Instructions for the task = Keep only the lines of the data below that contain "post", and copy them.

•••

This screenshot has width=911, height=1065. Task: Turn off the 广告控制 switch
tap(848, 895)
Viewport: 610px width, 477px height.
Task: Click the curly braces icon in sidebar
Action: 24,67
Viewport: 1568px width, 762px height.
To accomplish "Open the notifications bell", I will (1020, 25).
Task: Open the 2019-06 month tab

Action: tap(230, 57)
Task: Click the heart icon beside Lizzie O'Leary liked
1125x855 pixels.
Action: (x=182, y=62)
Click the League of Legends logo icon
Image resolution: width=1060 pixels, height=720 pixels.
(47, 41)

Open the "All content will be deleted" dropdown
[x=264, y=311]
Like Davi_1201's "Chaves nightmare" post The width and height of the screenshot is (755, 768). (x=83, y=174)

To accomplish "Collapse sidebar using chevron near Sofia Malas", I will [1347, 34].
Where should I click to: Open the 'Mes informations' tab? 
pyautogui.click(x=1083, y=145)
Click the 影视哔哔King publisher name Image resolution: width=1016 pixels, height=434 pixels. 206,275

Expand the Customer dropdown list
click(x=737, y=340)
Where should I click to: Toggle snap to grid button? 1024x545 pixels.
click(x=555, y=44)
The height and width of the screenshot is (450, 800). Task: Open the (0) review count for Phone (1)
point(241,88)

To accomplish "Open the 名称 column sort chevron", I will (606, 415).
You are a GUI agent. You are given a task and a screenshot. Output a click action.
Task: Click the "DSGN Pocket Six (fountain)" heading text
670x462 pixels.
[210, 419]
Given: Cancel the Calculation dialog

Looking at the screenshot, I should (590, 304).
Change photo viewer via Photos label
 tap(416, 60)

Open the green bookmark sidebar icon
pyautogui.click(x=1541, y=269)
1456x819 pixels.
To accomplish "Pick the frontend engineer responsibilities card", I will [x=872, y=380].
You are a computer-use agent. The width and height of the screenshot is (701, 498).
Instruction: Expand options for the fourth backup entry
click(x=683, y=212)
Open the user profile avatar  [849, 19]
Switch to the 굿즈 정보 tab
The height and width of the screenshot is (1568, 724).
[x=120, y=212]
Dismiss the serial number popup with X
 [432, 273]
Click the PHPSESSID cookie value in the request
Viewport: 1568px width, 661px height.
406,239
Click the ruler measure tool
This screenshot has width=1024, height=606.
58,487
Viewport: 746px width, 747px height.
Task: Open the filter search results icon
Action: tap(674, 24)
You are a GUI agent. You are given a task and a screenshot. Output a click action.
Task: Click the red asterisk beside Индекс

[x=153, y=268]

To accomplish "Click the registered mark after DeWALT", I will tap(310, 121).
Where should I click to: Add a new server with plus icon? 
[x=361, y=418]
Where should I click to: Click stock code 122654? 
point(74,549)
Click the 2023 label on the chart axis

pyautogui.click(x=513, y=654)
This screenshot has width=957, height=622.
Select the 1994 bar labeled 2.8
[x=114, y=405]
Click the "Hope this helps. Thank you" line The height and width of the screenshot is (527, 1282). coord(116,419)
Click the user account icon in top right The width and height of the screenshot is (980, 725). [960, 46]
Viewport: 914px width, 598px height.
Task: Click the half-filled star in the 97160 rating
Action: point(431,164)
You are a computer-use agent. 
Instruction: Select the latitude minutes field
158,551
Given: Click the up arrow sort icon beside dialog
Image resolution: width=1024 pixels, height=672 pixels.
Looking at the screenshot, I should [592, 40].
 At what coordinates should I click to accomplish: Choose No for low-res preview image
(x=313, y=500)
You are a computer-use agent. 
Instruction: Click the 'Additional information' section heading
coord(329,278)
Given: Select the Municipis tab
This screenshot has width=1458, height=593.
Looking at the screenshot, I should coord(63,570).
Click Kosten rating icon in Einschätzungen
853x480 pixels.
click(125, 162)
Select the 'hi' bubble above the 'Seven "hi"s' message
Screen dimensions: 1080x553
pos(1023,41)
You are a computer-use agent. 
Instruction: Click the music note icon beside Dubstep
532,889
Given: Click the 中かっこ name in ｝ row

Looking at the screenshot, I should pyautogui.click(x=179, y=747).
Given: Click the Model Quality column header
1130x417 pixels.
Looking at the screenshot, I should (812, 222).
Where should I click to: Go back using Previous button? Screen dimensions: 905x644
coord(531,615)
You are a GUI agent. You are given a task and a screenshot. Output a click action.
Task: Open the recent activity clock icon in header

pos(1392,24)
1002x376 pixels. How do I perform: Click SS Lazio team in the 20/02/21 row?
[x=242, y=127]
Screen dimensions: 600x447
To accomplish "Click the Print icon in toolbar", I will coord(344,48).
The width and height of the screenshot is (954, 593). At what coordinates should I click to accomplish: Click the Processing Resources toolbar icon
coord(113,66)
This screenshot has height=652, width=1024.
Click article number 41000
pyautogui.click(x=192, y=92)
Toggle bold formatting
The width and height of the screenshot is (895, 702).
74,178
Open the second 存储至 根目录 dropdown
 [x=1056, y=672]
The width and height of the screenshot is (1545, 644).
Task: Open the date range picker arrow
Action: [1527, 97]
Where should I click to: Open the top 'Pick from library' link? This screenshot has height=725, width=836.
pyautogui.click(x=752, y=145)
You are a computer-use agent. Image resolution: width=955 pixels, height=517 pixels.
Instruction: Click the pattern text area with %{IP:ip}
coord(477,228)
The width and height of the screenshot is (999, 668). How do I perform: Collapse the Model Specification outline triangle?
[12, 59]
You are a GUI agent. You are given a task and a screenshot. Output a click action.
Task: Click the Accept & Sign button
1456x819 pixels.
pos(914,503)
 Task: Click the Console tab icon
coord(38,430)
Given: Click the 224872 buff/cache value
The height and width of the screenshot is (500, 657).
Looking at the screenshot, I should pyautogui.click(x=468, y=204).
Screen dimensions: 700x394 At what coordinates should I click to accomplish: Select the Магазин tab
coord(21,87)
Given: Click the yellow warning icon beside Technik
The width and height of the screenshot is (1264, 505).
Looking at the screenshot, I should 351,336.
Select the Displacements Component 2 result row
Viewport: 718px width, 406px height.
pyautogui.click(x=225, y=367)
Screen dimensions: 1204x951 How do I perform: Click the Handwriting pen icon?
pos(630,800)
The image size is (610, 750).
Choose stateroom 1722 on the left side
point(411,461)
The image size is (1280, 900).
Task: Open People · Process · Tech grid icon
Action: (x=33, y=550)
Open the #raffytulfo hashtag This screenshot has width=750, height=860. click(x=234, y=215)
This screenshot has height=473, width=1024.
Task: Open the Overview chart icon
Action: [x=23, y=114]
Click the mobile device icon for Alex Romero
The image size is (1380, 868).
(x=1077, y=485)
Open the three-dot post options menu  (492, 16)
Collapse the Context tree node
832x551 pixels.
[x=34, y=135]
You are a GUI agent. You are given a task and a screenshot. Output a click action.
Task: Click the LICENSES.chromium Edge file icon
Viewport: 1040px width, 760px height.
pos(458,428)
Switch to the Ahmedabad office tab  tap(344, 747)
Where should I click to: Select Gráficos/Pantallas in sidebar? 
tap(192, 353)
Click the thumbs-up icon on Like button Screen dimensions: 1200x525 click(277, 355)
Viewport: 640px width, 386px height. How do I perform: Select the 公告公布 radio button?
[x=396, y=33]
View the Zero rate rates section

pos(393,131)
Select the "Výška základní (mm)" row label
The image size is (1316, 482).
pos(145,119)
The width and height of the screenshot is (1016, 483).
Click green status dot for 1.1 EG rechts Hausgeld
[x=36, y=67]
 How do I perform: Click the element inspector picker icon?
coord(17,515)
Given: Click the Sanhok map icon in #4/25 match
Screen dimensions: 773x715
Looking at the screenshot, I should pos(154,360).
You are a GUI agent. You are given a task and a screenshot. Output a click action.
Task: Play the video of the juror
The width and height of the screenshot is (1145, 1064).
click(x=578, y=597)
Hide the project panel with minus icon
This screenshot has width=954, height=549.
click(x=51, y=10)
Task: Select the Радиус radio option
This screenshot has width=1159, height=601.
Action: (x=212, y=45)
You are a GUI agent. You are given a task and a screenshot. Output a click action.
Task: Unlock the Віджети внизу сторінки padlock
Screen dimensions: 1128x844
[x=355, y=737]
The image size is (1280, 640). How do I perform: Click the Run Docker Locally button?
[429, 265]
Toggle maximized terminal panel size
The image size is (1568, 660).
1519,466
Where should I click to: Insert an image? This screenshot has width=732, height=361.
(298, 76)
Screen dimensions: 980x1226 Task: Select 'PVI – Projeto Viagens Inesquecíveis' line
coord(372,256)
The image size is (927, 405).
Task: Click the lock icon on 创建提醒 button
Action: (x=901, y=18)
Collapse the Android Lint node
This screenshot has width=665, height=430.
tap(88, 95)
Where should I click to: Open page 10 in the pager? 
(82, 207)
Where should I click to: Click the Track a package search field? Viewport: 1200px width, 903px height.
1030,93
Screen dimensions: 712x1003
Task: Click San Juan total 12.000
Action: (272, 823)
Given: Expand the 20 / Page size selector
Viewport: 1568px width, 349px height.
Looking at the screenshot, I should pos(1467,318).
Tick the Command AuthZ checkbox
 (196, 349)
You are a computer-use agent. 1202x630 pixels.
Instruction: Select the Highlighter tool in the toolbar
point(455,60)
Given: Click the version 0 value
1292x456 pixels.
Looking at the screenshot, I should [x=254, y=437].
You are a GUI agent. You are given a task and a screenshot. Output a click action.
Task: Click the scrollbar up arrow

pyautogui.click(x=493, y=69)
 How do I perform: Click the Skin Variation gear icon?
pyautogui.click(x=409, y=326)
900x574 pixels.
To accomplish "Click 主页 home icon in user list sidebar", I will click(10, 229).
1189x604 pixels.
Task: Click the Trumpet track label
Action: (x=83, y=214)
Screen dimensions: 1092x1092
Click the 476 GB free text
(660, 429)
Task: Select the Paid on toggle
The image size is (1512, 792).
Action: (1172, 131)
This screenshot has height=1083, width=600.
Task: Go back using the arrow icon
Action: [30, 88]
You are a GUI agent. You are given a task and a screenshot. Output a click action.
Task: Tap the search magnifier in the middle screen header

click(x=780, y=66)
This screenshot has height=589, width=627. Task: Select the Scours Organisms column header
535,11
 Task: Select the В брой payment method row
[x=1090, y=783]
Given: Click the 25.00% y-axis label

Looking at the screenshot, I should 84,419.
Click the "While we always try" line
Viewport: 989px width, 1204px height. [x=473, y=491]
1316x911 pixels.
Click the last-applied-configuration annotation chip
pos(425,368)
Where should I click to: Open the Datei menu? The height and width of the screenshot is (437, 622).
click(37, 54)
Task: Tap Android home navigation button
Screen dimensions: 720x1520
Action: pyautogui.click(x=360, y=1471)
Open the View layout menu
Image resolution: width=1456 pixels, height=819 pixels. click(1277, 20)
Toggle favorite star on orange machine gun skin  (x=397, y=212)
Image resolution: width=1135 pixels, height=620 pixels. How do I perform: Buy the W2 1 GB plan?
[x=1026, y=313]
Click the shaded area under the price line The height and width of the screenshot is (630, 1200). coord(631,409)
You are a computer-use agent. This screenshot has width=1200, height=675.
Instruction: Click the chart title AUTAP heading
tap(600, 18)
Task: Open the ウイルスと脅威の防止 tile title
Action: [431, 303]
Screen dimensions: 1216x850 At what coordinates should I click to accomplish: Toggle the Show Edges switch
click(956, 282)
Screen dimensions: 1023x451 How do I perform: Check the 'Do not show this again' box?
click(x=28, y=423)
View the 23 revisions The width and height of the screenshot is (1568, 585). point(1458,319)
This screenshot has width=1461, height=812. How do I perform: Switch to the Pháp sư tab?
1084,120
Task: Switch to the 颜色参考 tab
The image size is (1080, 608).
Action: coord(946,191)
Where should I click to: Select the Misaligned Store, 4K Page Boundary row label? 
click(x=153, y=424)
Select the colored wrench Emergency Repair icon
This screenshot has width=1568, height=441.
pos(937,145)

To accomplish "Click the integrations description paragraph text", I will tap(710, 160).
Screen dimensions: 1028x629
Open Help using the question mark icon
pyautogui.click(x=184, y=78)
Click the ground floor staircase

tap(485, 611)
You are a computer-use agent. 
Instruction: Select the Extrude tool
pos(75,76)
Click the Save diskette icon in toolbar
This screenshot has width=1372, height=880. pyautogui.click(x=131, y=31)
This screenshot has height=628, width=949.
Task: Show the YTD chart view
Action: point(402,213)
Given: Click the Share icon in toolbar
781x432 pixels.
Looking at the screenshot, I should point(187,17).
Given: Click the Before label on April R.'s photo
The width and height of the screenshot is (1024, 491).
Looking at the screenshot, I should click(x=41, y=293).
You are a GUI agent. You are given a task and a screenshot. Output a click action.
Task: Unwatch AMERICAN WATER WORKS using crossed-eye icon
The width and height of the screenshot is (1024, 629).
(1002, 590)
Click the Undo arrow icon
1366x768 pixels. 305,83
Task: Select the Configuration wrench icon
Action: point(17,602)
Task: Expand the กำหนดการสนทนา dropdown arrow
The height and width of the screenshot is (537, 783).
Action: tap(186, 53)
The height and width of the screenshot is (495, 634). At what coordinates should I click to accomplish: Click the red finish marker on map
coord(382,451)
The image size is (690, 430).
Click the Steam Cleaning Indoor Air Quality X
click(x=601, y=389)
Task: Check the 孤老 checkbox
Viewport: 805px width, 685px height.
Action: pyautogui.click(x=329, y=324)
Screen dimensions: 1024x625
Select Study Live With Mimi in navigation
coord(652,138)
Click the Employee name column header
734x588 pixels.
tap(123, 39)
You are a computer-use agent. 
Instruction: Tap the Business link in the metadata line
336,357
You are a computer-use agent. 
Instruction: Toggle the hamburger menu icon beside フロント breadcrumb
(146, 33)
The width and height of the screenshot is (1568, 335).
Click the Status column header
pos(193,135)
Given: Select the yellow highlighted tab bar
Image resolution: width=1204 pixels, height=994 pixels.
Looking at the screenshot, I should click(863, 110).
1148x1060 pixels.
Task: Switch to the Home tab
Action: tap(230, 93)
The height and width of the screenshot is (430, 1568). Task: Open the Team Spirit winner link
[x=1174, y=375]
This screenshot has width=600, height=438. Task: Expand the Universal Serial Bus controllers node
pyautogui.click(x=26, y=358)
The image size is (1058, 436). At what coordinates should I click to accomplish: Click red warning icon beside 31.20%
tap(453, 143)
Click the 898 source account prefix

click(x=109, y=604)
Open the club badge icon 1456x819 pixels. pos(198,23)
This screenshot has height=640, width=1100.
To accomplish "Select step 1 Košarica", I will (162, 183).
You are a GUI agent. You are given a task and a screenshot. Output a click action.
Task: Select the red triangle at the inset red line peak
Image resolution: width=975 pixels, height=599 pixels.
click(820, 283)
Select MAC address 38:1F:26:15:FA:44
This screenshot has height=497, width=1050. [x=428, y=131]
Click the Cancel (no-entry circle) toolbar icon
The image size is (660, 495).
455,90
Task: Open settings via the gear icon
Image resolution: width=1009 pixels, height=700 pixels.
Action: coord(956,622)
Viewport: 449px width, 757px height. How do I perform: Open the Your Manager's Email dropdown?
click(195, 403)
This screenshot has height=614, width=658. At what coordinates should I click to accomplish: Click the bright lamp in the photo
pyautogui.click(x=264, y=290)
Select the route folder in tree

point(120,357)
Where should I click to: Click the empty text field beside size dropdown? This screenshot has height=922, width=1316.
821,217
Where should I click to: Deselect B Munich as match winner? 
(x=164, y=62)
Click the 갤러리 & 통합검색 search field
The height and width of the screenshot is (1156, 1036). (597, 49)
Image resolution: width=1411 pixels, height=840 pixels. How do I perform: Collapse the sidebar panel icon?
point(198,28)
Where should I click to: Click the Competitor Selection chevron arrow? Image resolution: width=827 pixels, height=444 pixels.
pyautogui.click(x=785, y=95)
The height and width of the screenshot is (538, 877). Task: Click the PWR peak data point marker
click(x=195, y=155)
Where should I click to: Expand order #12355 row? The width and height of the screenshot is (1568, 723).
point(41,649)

•••

Solution =
Like Davi_1201's "Chaves nightmare" post The width and height of the screenshot is (755, 768). (x=83, y=174)
Open the three-dot post options menu  (492, 16)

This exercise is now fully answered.